Understanding the Study
In an animal study published in the journal PNAS in February, researchers wanted to know how exercise at certain times of day affects fat burn. So, they conducted a series of tests on mice. (Why mice? It’s unethical to perform certain tests on humans, and mice work well for studies because they are genetically and physiologically similar to humans.)
The study authors had two groups of mice perform high-intensity exercise. Group 1 exercised during an “early active” phase” and group 2 exercised during an “early rest” phase. (The early active phase corresponded to late morning in humans, and the early rest phase corresponded to late evening.) After each exercise session, the researchers collected samples of the mice’s fat tissues for testing.
The researchers learned that exercise in the “late morning” phase activated genes that do three things: 1) help break down fat tissue; 2) increase heat production; 3) “turn on” mitochondria in fat cells. (Mitochondria are structures inside of cells that turn sugar-based molecules into energy.) All three of these factors indicate that exercise early in the circadian rhythm boosts fat metabolism. In contrast, the group 2 mice that exercised in the “late evening” did not experience an activation of those genes or an increase in fat metabolism.

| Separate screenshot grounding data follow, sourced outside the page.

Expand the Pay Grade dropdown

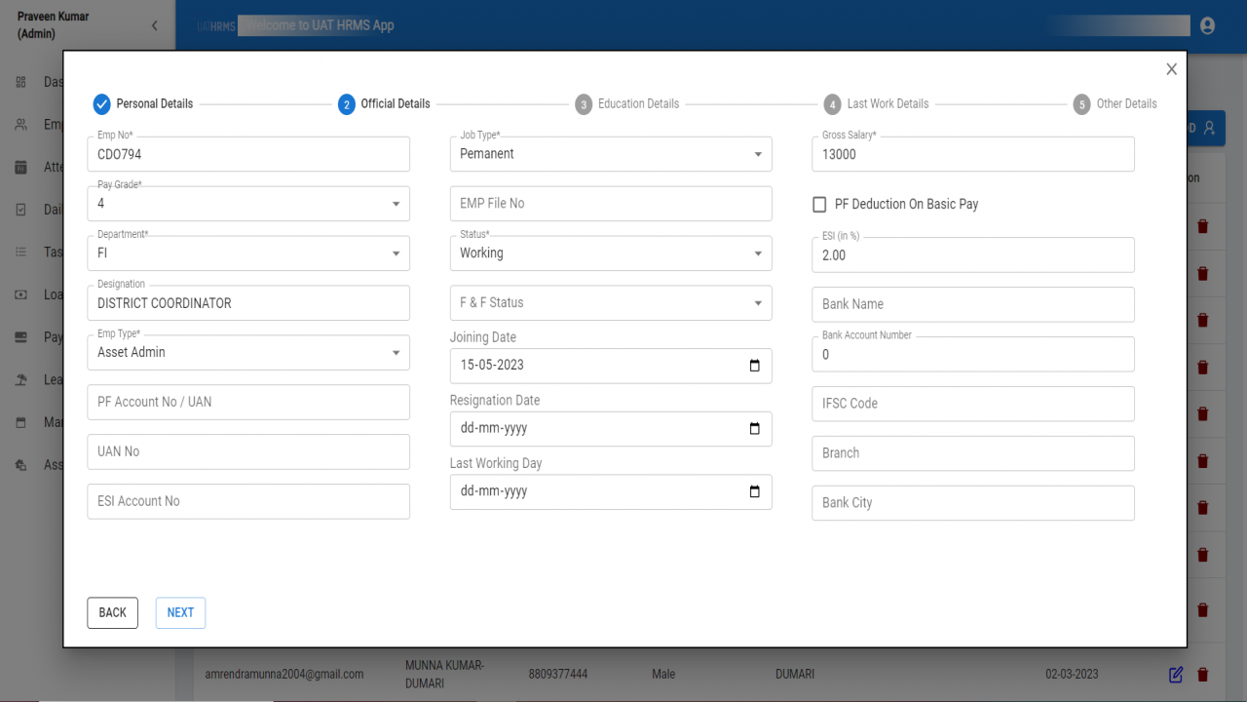248,204
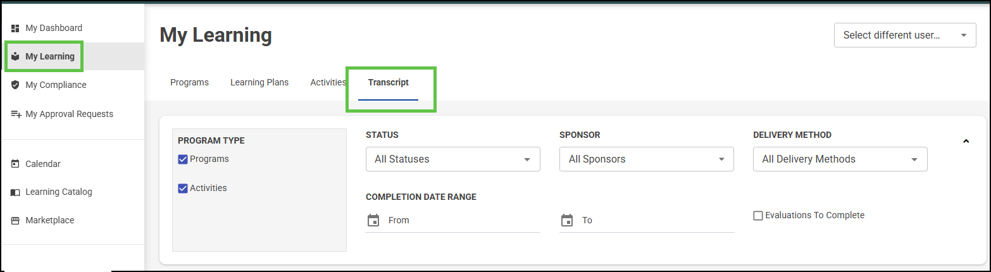The image size is (991, 272).
Task: Open the All Sponsors dropdown
Action: 646,159
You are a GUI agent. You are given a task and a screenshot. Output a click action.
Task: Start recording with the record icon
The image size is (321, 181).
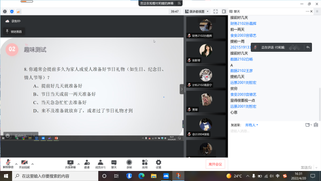click(129, 164)
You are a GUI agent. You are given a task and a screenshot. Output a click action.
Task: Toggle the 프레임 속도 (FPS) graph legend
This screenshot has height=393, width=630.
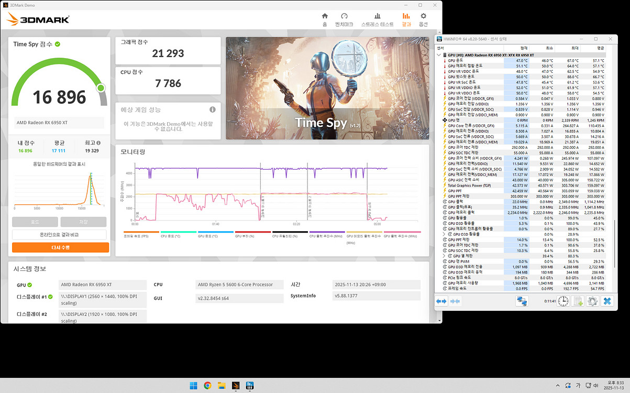[142, 233]
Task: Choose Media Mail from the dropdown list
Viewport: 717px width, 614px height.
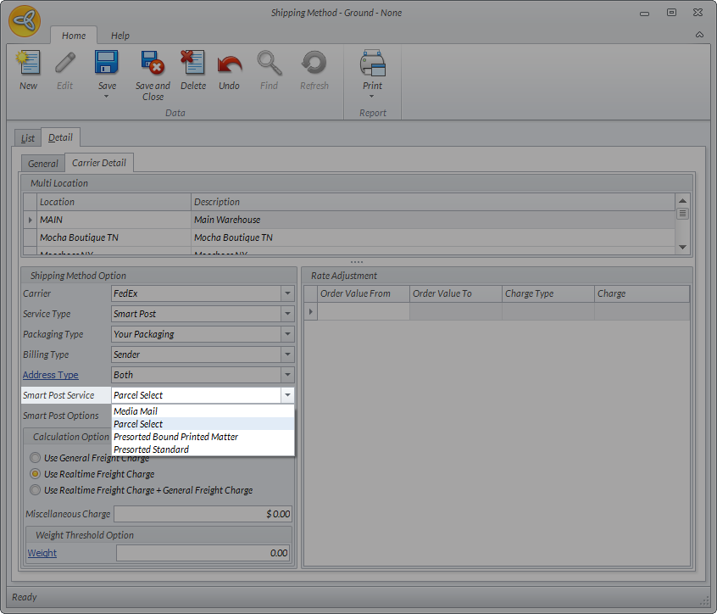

Would food intake alter the results? The study authors ran another test. During this experiment, a third group of mice (group 3) fasted for 10 hours before exercising in the “late evening.” This was to see whether a 10-hour fast causes just as much fat burn as exercising in the “late morning.” Tests on fat tissue showed that the group 3 mice (the 10-hour fasted, “late evening” group) burned a similar amount of fat compared to group 1 (the “late morning” mice). However, the gene activations that occurred in group 1 didn’t happen in group 3. This suggests that certain genes that aid in fat burn are time-specific — and they are more likely to turn on when a mouse is in the “early morning” phase.
What the Research Means for Humans
“Our results suggest that late morning exercise could be more effective than late evening exercise in terms of boosting the metabolism and the burning of fat. And if this is the case, they could prove of value to people who are overweight,” said Professor Juleen R. Zierath, study author, in a press release.
Indeed, researchers outside this study agree that early-morning exercise is best for fat loss. “In the early morning hours, you have a hormonal profile that would predispose you to better metabolism of fat,” Anthony Hackney, a professor in the department of exercise and sport science at the University of North Carolina Chapel Hill, told Time. In fact, the morning is when you have elevated levels of cortisol and growth hormone, which are both involved in metabolism.
Working Out on an Empty Stomach — A Bad Idea?
Time also noted that a morning workout on an empty stomach is the most ideal for fat burn, because it forces your body to use stored fuel. However, experts at the University of Guelph in Ontario, Canada argue that the cons outweigh the pros. It’s true that cortisol levels are higher in the morning, and that cortisol encourages the body to use its fat tissues as fuel. However, this hormone also encourages the body to use its protein stores. In other words, it promotes the burning of muscle tissue to fuel your exercise.
Also, the body releases cortisol to protect carbohydrate stores in certain organs, like the liver, when those stores get too low. This conservation of fuel can actually suppress the metabolism, which means you may have less energy during your workout. Plus, you may burn fewer calories during the day as your body works to restore the energy it spent burning fat and protein stores.
What You Should Do
So, what should your game plan be? Morning exercise is the best option for fat loss, but it’s not easy to eat right before a workout — especially if you have no appetite or your stomach feels unsettled when you wake up. Food sloshing in your belly as you exercise doesn’t sound pleasant, either. Still, the University of Guelph researchers strongly encourage people to eat something small before an early workout. Here are a few early-morning snacks they recommend:
- Banana with one cup of milk, soy milk, or oat milk
- Fruit and ½ cup of yogurt
- Slice of toast with nut butter
- Small bowl of cereal and yogurt
- Small smoothie with banana, berries, milk, and yogurt
If you don’t think you can stomach any of those options, try something more plain, like whole grain toast, apple sauce, one banana, or a handful of protein-enriched cereal. Then, take your time doing a gentle warm-up, and give your stomach time to settle before you get cracking. Once you start forming the habit — an early rise, quick snack, and a workout — you’ll find it easier and easier to stay on track.
This content is not a substitute for professional medical advice or diagnosis. Always consult your physician before pursuing any treatment plan.